Goal -> List the data as a numbered list, leaving out blank lines, starting from the line containing "What do you see at coordinates (127, 312)" and running through the end of the data.

## Start Material

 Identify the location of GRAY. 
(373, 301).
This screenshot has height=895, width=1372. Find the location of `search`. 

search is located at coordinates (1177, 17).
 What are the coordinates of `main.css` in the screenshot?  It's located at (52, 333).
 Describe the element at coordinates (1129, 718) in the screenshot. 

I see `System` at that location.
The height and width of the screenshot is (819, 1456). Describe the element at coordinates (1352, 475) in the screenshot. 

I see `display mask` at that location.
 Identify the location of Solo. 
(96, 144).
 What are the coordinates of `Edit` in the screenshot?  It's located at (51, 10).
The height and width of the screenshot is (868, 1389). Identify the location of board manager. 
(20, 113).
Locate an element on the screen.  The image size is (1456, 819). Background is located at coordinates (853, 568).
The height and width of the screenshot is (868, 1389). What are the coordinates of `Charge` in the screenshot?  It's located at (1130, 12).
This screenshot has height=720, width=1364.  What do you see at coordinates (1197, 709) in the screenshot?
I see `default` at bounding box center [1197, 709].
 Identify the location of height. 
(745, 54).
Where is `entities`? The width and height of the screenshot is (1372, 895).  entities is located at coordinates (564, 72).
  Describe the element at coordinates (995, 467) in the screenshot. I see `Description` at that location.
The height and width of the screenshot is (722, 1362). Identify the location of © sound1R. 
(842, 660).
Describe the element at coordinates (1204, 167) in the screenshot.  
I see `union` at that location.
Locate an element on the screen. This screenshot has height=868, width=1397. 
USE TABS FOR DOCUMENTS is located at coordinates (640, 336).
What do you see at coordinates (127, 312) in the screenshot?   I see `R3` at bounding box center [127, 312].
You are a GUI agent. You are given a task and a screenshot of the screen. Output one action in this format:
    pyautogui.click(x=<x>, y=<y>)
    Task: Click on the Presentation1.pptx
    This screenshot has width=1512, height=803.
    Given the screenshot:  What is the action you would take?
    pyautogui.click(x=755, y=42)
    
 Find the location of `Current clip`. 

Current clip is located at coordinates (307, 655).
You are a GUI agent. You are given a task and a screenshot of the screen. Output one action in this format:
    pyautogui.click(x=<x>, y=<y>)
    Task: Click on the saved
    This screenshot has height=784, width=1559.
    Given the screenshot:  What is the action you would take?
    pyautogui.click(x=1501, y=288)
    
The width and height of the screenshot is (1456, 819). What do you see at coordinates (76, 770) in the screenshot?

## End Material

Solution for this task ->
1. What do you see at coordinates (127, 312) in the screenshot?   I see `R3` at bounding box center [127, 312].
2. You are a GUI agent. You are given a task and a screenshot of the screen. Output one action in this format:
3.     pyautogui.click(x=<x>, y=<y>)
4.     Task: Click on the Presentation1.pptx
5.     This screenshot has width=1512, height=803.
6.     Given the screenshot:  What is the action you would take?
7.     pyautogui.click(x=755, y=42)
8.  Find the location of `Current clip`. 
9. Current clip is located at coordinates (307, 655).
10. You are a GUI agent. You are given a task and a screenshot of the screen. Output one action in this format:
11.     pyautogui.click(x=<x>, y=<y>)
12.     Task: Click on the saved
13.     This screenshot has height=784, width=1559.
14.     Given the screenshot:  What is the action you would take?
15.     pyautogui.click(x=1501, y=288)
16. The width and height of the screenshot is (1456, 819). What do you see at coordinates (76, 770) in the screenshot?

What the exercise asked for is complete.